Exercise brief:
Find every line in the entries below that contains the word "Injury", with case counting, and copy each of those lines.

Source material:
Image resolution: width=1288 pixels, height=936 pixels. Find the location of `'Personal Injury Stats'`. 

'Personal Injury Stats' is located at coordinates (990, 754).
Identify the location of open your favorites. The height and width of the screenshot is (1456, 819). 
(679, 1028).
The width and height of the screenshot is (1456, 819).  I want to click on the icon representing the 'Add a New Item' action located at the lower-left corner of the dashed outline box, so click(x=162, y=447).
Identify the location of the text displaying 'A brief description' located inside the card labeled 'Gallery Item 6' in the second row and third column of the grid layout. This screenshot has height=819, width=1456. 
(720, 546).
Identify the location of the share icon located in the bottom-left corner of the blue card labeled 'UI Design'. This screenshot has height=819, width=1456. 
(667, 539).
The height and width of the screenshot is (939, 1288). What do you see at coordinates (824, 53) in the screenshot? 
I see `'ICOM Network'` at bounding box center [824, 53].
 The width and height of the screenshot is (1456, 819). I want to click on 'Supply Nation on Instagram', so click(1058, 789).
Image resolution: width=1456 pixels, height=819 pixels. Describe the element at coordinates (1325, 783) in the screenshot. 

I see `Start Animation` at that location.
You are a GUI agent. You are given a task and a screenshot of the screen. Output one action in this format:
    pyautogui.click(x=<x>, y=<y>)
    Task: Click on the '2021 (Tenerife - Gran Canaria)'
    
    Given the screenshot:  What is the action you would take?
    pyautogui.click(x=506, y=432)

Output of the exercise:
Image resolution: width=1288 pixels, height=936 pixels. Find the location of `'Personal Injury Stats'`. 
'Personal Injury Stats' is located at coordinates (990, 754).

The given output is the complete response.